■ WHAT YOU NEED TO DO ■
Among the lines below, keep only those from the one containing "iPhone 17 Pro Max - Alcantara Case - Navy" through the one containing "iPhone 17 Pro - Alcantara Case - Navy", and reproduce them exactly.

■ RECORDED DATA ■
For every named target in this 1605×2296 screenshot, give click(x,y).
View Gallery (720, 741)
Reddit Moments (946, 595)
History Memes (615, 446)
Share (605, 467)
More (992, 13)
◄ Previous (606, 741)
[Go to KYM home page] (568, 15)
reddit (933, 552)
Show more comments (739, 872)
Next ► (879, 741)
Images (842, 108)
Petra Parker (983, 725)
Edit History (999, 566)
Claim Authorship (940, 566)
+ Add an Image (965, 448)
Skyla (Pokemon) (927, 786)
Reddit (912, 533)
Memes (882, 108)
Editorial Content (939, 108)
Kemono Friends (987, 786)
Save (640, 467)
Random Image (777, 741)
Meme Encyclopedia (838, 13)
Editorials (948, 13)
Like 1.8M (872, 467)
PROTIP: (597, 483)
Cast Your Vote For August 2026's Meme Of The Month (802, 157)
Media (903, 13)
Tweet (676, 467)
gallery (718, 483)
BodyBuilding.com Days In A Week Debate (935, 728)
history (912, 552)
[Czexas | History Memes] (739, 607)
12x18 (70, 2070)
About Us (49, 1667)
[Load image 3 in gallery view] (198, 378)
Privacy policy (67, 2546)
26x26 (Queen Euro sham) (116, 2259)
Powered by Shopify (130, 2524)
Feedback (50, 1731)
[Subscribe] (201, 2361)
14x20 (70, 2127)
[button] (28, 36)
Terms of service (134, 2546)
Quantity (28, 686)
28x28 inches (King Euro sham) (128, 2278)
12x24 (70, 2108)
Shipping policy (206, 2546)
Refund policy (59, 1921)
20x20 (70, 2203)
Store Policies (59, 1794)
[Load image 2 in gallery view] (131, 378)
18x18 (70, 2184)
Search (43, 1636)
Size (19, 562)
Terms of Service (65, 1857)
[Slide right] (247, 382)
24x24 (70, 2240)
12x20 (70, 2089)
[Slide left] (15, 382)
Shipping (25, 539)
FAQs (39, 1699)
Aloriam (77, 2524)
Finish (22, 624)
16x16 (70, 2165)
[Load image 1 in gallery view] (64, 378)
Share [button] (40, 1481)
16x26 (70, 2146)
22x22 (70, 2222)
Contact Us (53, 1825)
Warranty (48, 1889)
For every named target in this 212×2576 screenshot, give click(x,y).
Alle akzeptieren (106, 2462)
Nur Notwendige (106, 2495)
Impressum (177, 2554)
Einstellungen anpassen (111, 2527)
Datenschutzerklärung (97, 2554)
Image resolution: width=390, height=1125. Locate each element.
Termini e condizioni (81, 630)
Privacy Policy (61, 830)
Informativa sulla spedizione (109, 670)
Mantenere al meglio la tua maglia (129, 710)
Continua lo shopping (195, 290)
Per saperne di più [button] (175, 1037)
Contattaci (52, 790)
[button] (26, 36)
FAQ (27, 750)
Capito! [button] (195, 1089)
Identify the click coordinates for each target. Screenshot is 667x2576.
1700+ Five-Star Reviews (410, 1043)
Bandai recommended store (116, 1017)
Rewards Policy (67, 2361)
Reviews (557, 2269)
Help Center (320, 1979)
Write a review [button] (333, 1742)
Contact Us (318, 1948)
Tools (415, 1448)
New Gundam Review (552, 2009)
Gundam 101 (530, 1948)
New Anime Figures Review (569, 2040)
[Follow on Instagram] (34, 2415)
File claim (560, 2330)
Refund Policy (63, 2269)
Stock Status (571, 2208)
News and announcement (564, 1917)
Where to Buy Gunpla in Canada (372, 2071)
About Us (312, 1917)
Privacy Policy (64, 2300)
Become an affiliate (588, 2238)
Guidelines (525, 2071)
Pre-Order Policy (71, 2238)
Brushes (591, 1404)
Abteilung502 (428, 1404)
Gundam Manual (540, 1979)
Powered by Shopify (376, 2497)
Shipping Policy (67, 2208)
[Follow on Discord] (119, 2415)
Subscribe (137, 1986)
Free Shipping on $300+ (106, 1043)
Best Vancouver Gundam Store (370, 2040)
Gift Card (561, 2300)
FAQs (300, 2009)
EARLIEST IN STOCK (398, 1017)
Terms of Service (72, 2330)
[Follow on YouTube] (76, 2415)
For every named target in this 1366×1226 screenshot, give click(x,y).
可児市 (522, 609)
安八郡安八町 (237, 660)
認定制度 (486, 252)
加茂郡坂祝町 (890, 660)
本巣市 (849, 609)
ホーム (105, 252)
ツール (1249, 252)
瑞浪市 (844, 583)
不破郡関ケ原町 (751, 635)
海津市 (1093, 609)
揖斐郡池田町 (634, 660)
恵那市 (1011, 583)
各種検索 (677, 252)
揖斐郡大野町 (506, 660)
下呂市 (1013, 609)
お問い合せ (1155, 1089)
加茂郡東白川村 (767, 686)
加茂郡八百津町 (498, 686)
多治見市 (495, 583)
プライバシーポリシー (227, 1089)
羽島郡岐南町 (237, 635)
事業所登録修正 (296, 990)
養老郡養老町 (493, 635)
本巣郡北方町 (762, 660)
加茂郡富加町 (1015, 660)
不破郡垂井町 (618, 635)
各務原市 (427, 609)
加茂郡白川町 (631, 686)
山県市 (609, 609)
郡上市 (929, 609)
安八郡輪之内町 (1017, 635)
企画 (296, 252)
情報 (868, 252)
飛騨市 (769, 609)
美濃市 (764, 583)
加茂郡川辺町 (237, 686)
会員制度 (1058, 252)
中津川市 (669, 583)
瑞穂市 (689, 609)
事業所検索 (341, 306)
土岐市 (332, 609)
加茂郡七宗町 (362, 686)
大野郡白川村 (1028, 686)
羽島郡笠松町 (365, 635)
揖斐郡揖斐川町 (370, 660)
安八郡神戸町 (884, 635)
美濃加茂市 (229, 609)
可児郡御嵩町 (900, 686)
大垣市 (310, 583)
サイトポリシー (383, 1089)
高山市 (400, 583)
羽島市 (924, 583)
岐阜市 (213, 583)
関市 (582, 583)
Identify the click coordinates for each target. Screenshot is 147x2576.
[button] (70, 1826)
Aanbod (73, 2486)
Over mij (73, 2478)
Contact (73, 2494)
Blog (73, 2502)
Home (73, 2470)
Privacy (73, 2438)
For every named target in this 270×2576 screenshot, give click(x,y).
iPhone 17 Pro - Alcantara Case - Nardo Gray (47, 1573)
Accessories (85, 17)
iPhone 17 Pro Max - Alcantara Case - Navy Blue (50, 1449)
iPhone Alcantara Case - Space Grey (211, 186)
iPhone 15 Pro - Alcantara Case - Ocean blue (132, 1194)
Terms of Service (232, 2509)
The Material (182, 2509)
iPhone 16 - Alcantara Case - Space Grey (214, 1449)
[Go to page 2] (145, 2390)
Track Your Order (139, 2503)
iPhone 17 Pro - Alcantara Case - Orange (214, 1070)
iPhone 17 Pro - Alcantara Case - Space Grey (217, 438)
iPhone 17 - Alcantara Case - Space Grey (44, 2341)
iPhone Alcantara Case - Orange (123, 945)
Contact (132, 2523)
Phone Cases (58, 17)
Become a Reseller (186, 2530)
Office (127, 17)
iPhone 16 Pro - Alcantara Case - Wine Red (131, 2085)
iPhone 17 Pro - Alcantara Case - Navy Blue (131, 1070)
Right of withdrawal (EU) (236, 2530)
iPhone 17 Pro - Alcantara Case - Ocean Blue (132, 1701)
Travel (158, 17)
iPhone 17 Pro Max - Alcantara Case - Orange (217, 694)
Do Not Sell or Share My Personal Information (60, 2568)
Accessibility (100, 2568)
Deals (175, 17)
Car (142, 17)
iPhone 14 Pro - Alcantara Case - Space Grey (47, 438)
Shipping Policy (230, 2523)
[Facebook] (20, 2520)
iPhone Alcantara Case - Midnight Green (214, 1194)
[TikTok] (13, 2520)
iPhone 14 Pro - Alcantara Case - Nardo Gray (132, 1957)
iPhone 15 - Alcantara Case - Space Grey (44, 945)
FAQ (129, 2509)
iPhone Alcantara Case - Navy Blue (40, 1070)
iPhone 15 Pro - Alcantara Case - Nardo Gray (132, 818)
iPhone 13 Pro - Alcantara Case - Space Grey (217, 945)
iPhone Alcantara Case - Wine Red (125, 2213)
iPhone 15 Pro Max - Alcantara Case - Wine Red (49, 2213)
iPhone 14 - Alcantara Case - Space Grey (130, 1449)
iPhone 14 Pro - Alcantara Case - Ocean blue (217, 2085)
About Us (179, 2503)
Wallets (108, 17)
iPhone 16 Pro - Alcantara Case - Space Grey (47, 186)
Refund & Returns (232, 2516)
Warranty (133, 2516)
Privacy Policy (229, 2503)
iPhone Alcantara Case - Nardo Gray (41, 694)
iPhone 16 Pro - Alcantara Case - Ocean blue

■ EXPECTED OUTPUT ■
iPhone 17 Pro Max - Alcantara Case - Navy Blue (50, 1449)
iPhone Alcantara Case - Space Grey (211, 186)
iPhone 15 Pro - Alcantara Case - Ocean blue (132, 1194)
Terms of Service (232, 2509)
The Material (182, 2509)
iPhone 16 - Alcantara Case - Space Grey (214, 1449)
[Go to page 2] (145, 2390)
Track Your Order (139, 2503)
iPhone 17 Pro - Alcantara Case - Orange (214, 1070)
iPhone 17 Pro - Alcantara Case - Space Grey (217, 438)
iPhone 17 - Alcantara Case - Space Grey (44, 2341)
iPhone Alcantara Case - Orange (123, 945)
Contact (132, 2523)
Phone Cases (58, 17)
Become a Reseller (186, 2530)
Office (127, 17)
iPhone 16 Pro - Alcantara Case - Wine Red (131, 2085)
iPhone 17 Pro - Alcantara Case - Navy Blue (131, 1070)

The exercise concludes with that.